Legacy core systems are decades-old among many firms and tend to involve a mishmash of independent, product-based systems that don’t talk to one another.
It is not realistic, nor wise, for a bank, insurer or asset manager to abandon systems that are proven to work. But they are increasingly under strain as firms seek to move with the agility of their fintech competitors.
“Legacy systems don’t allow for complete straight-through processing of many types of transactions,” Pillay said. “This is where fintech startups have done well and can compete with traditional financial institutions.”
Firms are focusing more on making sure their processes can support the front office, especially to meet the huge surges in transaction volumes and client requests this year.
“We placed more scrutiny on new code releases in operations, and we had more senior managers putting eyes on where the exceptions are, the breaks,” said Larissa Dudley, COO of engineering for Asia Pacific at Goldman Sachs, speaking at a recent webinar hosted by SmartStream, DigFin and ASIFMA.

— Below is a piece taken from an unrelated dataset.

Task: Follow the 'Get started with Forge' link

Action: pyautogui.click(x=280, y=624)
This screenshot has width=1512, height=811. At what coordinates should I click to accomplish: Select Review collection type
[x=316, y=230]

Pillay says solutions providers such as SmartStream are deploying the latest in artificial intelligence and automated workflows to help firms keep up with front-office digitization. “The work extends across reconciliations and exceptions management, corporate actions, collateral management, cash and liquidity solutions, and more,” Pillay said. “Firms know that they can’t leave these with a high number of manual touchpoints anymore.”
Olivier Dang, chief operating officer of Nomura’s wholesale digital office, said, “A key learning from COVID-19 was not just handling increasing volumes across all business lines, but also how it is making capital markets even more electronic. This trend will continue, which means firms will need more data processing, more analytics, and more tools to help us react quickly to changing market conditions.”
Pillay says technology has matured to now tackle the most complex aspects of workflows. Firms are repositories of vast quantities of data. Too often this has been isolated in different departments and systems. It is now possible to harness it so the data can be analyzed, new patterns can be discovered, and client solutions can be rolled out faster.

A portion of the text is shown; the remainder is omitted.